← Back to Jules

Codebase design service discovery

Documentation for codebase_design_service_discovery from the Foundation repository.

Codebase Design: Intelligent Service Discovery

1. Overview

The purpose of intelligent service discovery within Foundation 2.0 is to provide a robust, dynamic, and cluster-aware mechanism for locating and connecting to services. This goes beyond simple node discovery by incorporating service capabilities, health status, versioning, and potentially network topology or load considerations.
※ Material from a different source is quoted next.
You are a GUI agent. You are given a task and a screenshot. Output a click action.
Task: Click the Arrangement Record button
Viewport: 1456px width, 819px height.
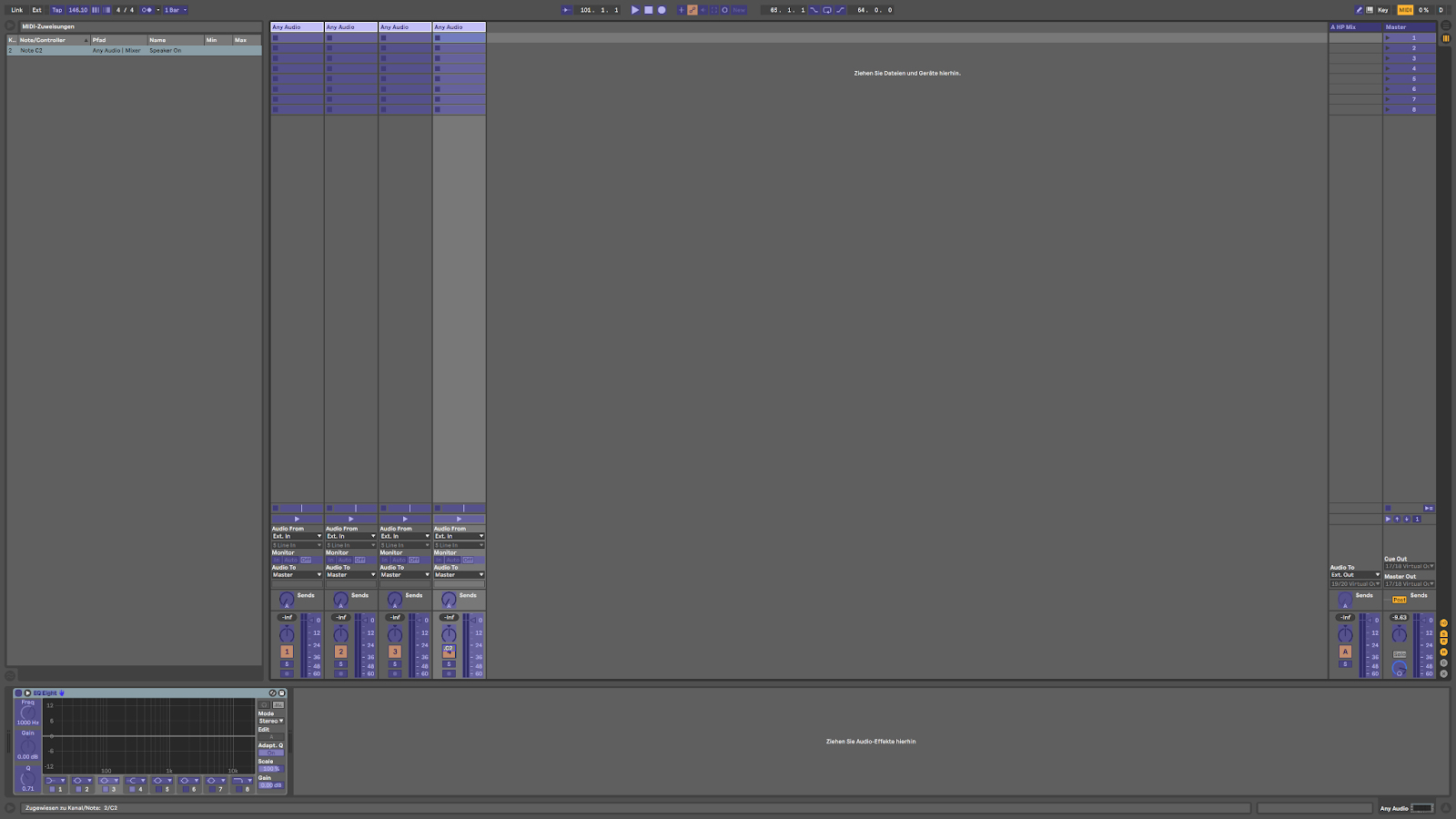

The key module responsible for this functionality is Foundation.Distributed.Discovery, which will leverage Partisan for inter-node communication.

2. Foundation.Distributed.Discovery Module

  • Purpose: This module acts as a distributed registry and query engine for services running within the Foundation cluster. It manages the lifecycle of service registrations, provides a rich query interface for discovering services, and incorporates health and capability awareness.

  • State Management (GenServer defstruct from FOUNDATION2_04_PARTISAN_DISTRO_REVO.md): The GenServer will manage several pieces of state, likely backed by ETS tables for concurrent access and efficiency, especially in a busy cluster.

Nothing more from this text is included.